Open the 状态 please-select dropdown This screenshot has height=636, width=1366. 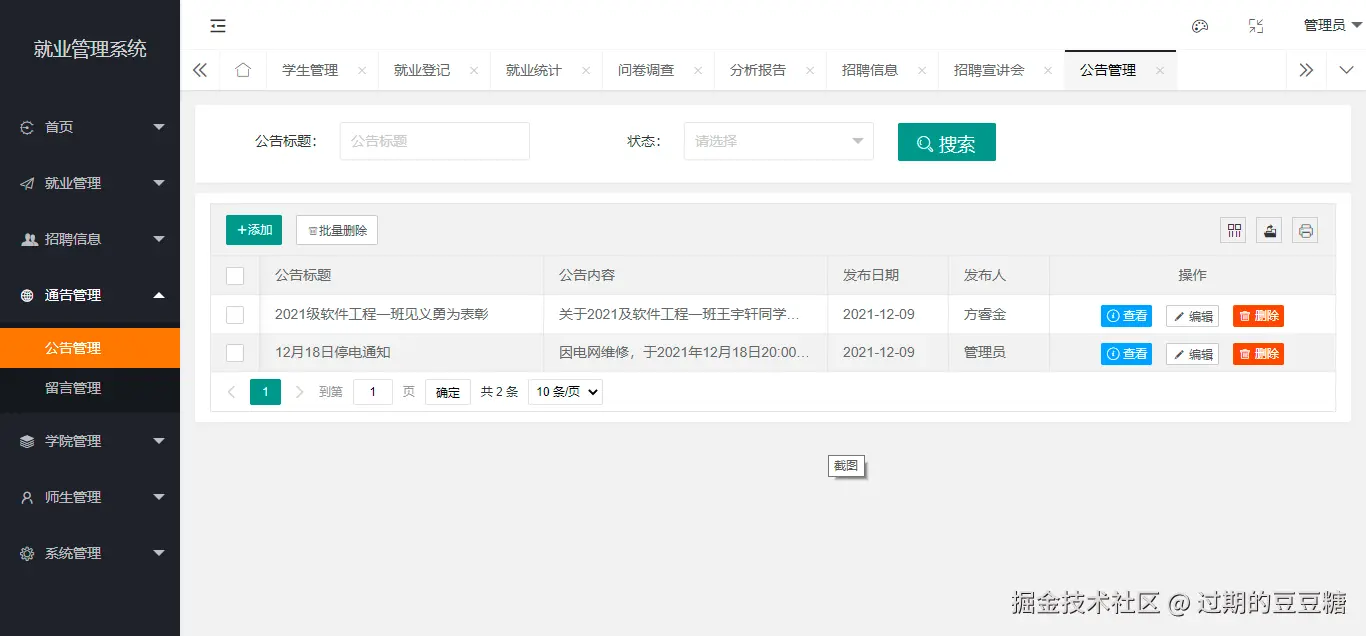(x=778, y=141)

▬▬▬▬▬▬▬▬▬▬

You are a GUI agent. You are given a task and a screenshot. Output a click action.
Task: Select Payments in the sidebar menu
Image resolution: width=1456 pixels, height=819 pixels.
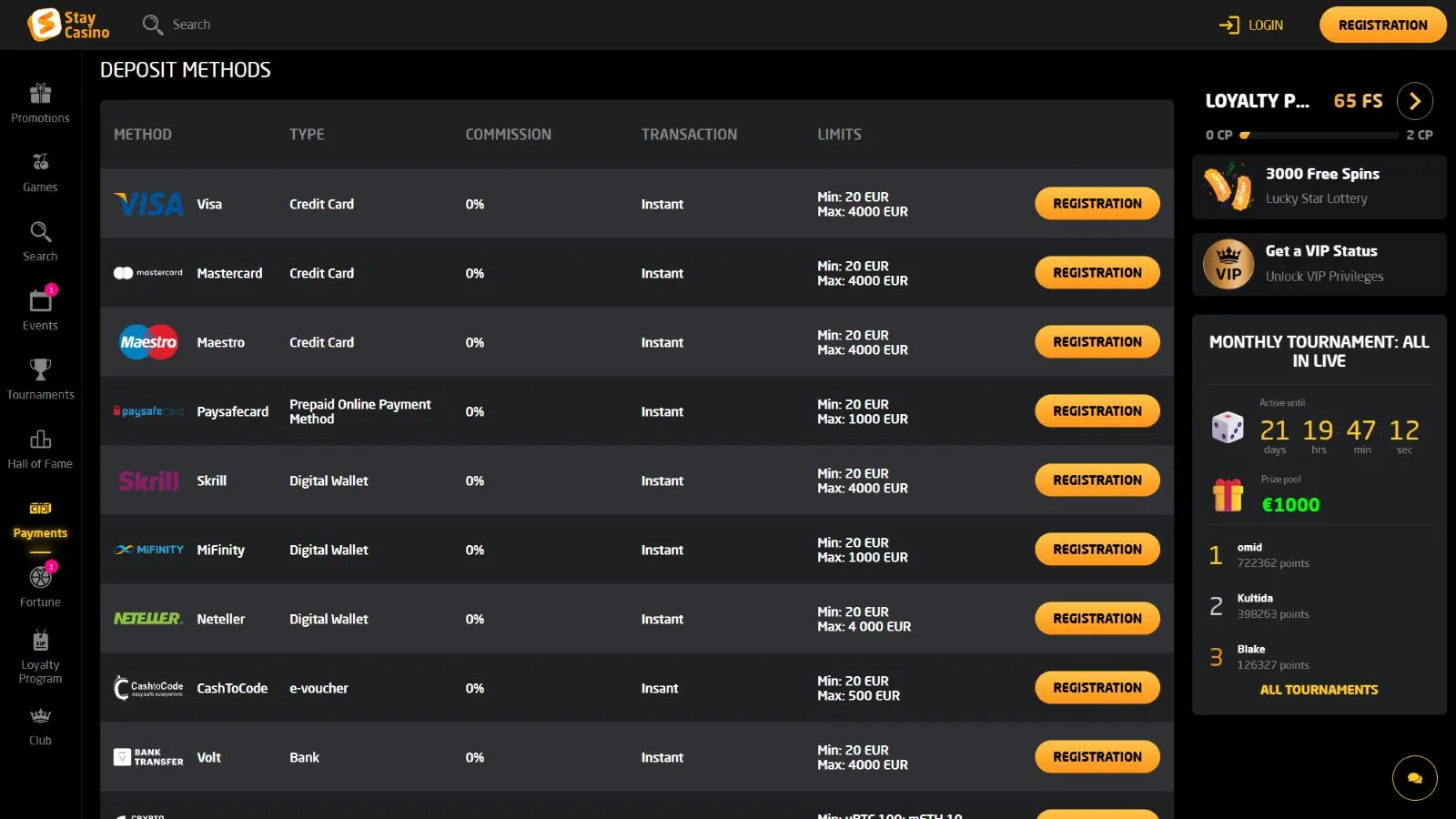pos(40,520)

▬▬▬▬▬▬▬▬▬▬

▶ Short problem
In the stretch of material from the line containing "You are a GUI" through the line containing "pos(40,520)", swap "sidebar" for "navigation" and return only those lines, otherwise unchanged. Omit the pictures.

▶ Task output
You are a GUI agent. You are given a task and a screenshot. Output a click action.
Task: Select Payments in the navigation menu
Image resolution: width=1456 pixels, height=819 pixels.
pos(40,520)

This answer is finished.